Criticism of a voter ID report by researchers at the University of Wisconsin-Madison continues to grow. The report, which made local and national news with a survey claiming that nearly 17,000 potential Wisconsin voters had been prevented from voting because of the voter ID requirement, has now drawn national criticism and the negative attention of Wisconsin’s state treasurer.

Hans von Spakovsky, an election law expert with the Heritage Foundation, said in an interview with the MacIver Institute’s Matt Kittle that the sample size was too small. University of Wisconsin political science professor Kenneth Mayer and Michael DeCrescenzo sent out 2,400 surveys to residents registered to vote but were identified as not having cast ballots in the November election. They received 293 responses, of which nine respondents claimed voter ID actually kept them from voting.

“That’s not sufficient for a ballot poll. That’s too small a sample to give you any validity,” said von Spakovsky, manager of the Heritage Foundation’s Election Law Reform Initiative and senior legal fellow of the Meese Center for Legal and Judicial Studies.

That echoed a concern of Will Flanders and Rick Esenberg of the Wisconsin Institute for Law & Liberty who criticized the study in an article for RightWisconsin. “Given the level of response, there should be significant concern about the extent to which the respondents represent all non-voters in these counties,” Flanders and Esenberg wrote (emphasis in the original).

“The reason for concern is that respondents with a higher level of interest in the topic at hand are more likely to respond to surveys than those with low levels of interest,” they added. Given the interest level in the voter ID law, they should have been more likely to respond if the law had been an issue.

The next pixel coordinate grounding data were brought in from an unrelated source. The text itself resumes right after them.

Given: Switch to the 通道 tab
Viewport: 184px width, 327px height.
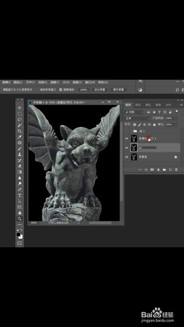Looking at the screenshot, I should point(158,105).
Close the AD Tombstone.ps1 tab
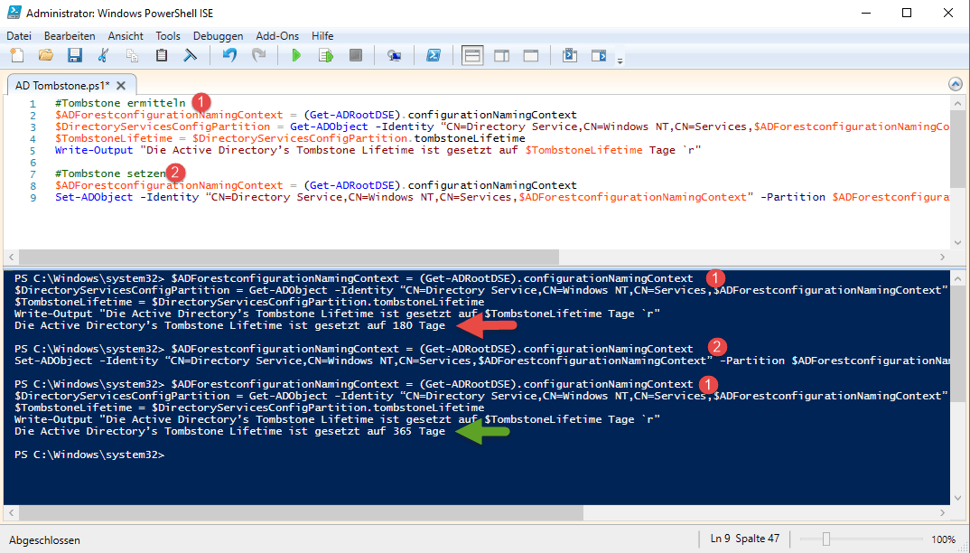The height and width of the screenshot is (553, 970). point(120,85)
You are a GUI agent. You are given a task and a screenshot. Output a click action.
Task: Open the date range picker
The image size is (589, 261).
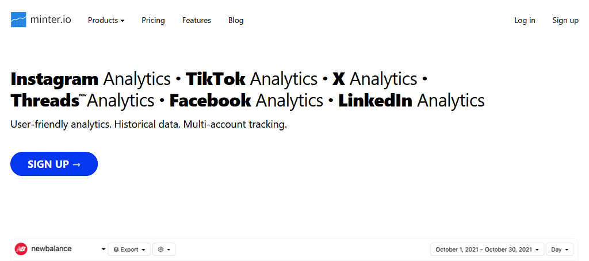[487, 250]
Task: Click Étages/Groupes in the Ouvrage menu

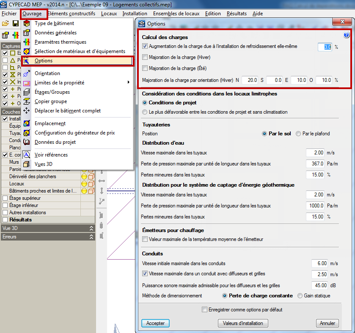Action: (x=52, y=92)
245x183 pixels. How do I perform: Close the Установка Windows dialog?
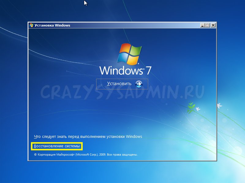(x=213, y=25)
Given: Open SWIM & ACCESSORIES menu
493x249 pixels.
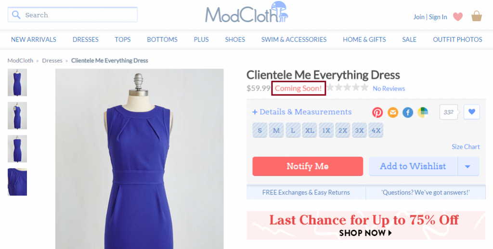Looking at the screenshot, I should point(294,39).
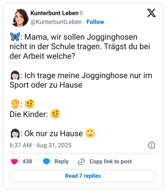Click the bearded man emoji
Screen dimensions: 166x192
(x=14, y=103)
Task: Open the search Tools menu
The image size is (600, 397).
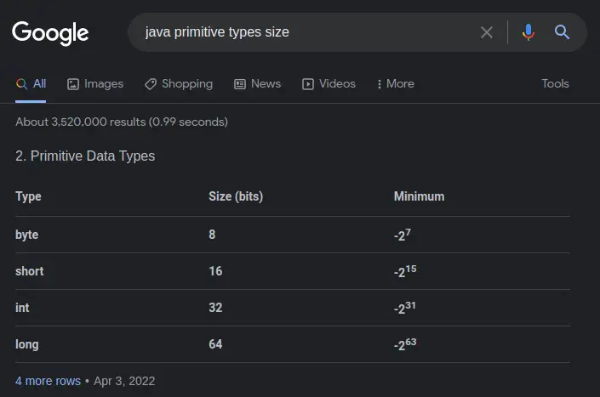Action: click(x=555, y=83)
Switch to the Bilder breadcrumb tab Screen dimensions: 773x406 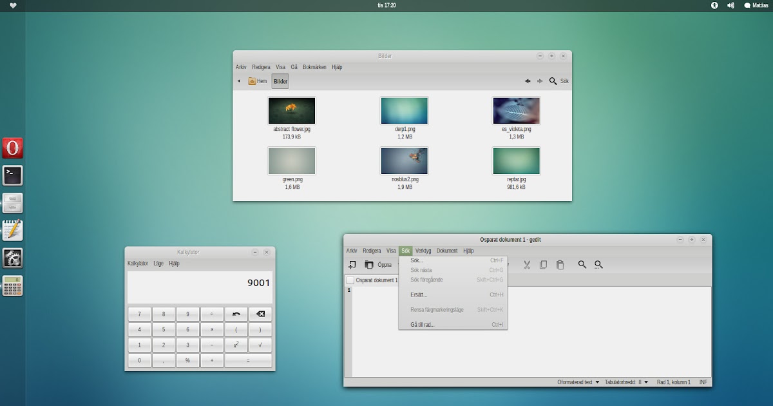coord(280,81)
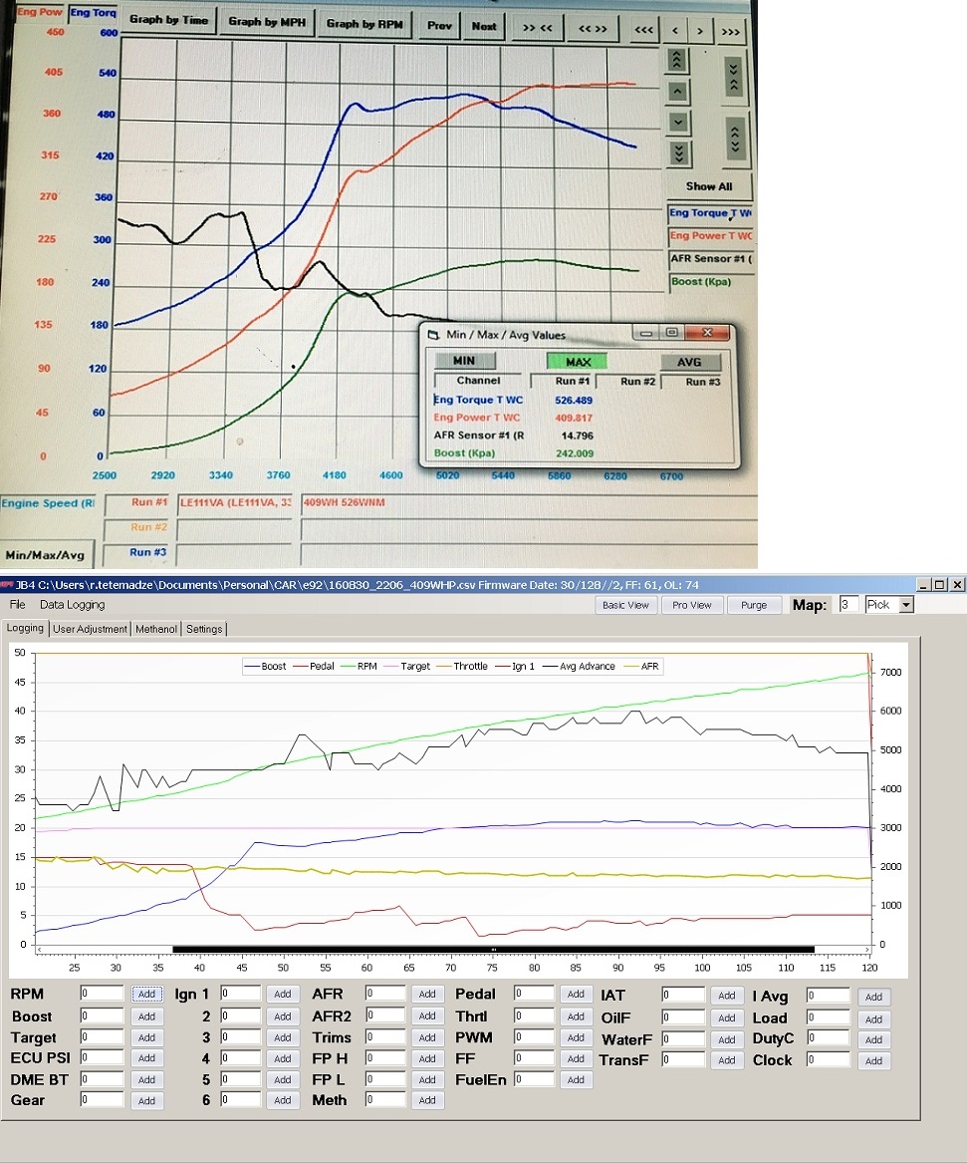Click the double up-chevron button at top
The height and width of the screenshot is (1163, 967).
677,60
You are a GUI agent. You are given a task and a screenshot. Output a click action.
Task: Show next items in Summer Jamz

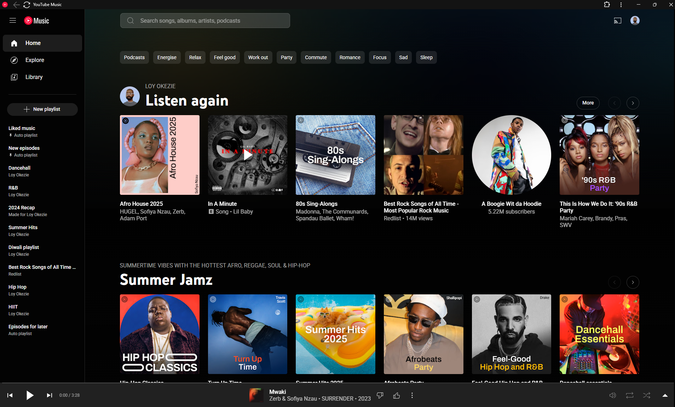(x=633, y=282)
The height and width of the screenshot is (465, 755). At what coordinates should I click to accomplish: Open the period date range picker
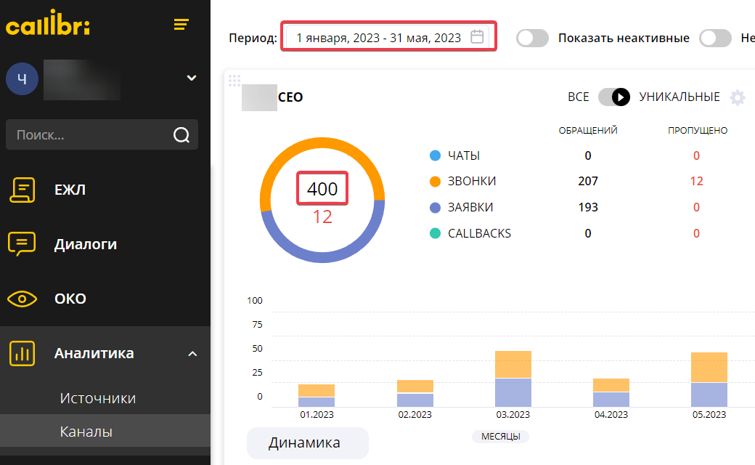click(379, 38)
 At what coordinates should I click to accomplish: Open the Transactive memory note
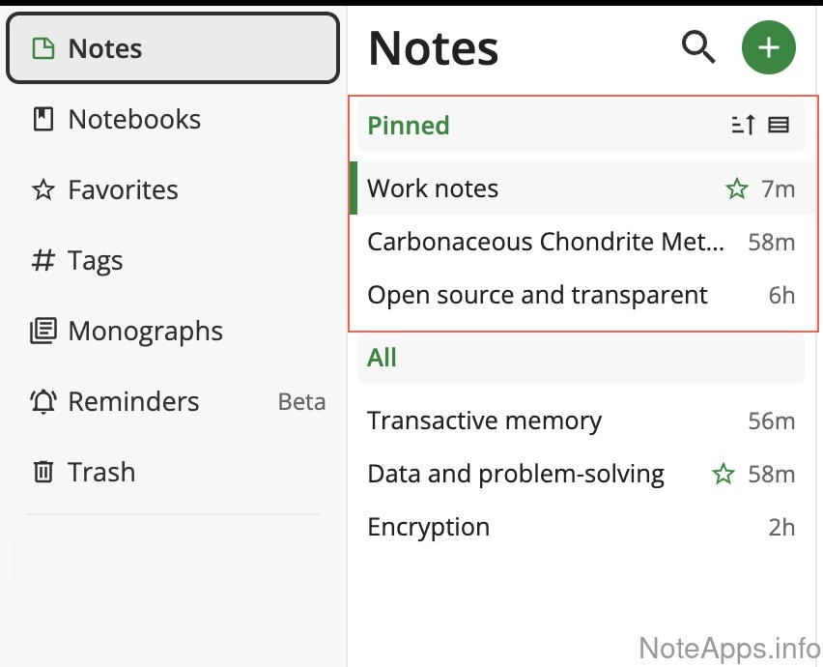484,421
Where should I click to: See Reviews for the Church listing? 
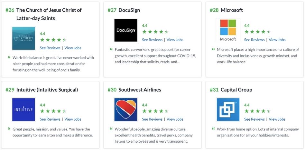pyautogui.click(x=50, y=48)
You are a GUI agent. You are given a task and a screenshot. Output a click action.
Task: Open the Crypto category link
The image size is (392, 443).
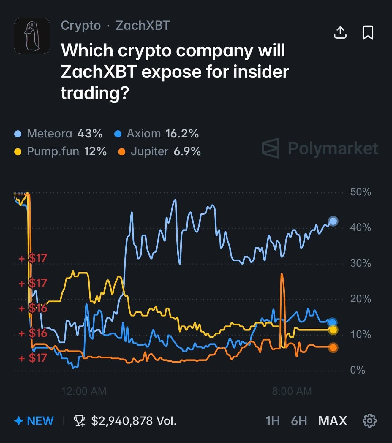[x=81, y=26]
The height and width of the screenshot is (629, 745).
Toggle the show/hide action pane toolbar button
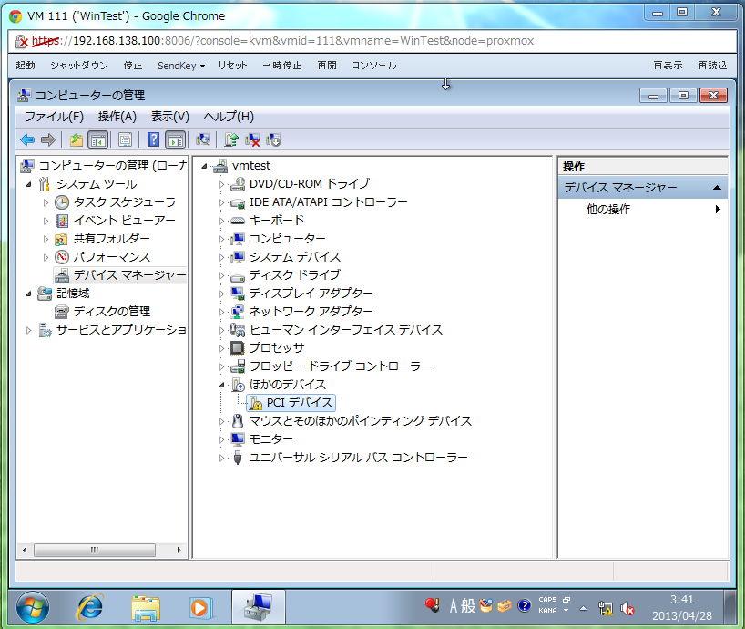176,139
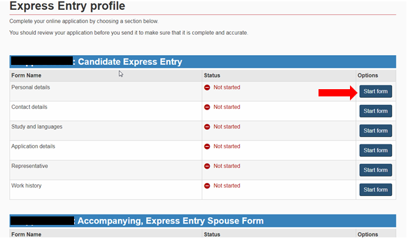The image size is (407, 240).
Task: Select the Personal details form name
Action: click(31, 87)
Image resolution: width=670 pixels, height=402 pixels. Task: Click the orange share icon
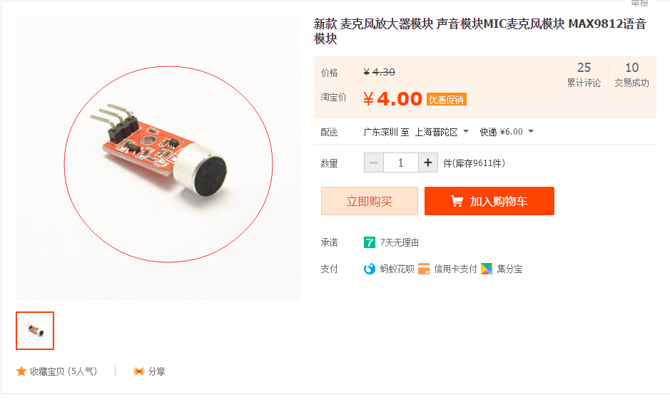[139, 371]
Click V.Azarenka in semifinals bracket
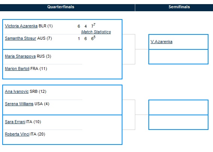The image size is (213, 152). point(162,42)
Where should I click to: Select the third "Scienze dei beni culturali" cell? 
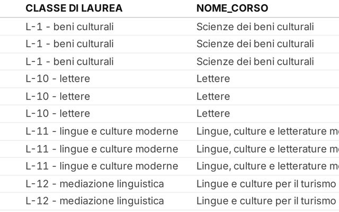coord(255,61)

Flanders and Esenberg of the  Wisconsin Institute for Law & Liberty also pointed out that the press release for the study itself said that many of the respondents who claimed the law prevented them from voting actually had the necessary identification credentials to comply with the law. “[I]t is fundamentally misleading to say that all of those who claimed they did not vote because of the law could not do so,” they wrote.

Wisconsin State Treasurer Matt Adamczyk, a Republican, is more concerned about the source of the funding for the study. The $55,000 for the survey was authorized by Dane County Clerk Scott McDonell, a Democrat, who was running for re-election at the time.

In a letter to the legislature, Adamczyk said the state should consider cutting $55,000 from the shared revenue being sent to Dane County. “Why was Dane County using its money surveying mostly residents of Milwaukee County, as 72% of the surveys were sent to Milwaukee County?” Adamczyk asked. “I am a strong believer that every dollar of government spending needs to be spent wisely—this expenditure was not.”

Adamczyk points out Dane County gets nearly $4 million in shared revenue from the state.

“It would be my recommendation that the Legislature consider cutting $55,000 from the Dane County shared revenue allocation next budget,” Adamaczyk said. “Obviously, Dane County does not need at least $55,000 if it can be wasted on a survey of 293 respondents. With such a low response rate, that means $187 was spent for each returned survey.”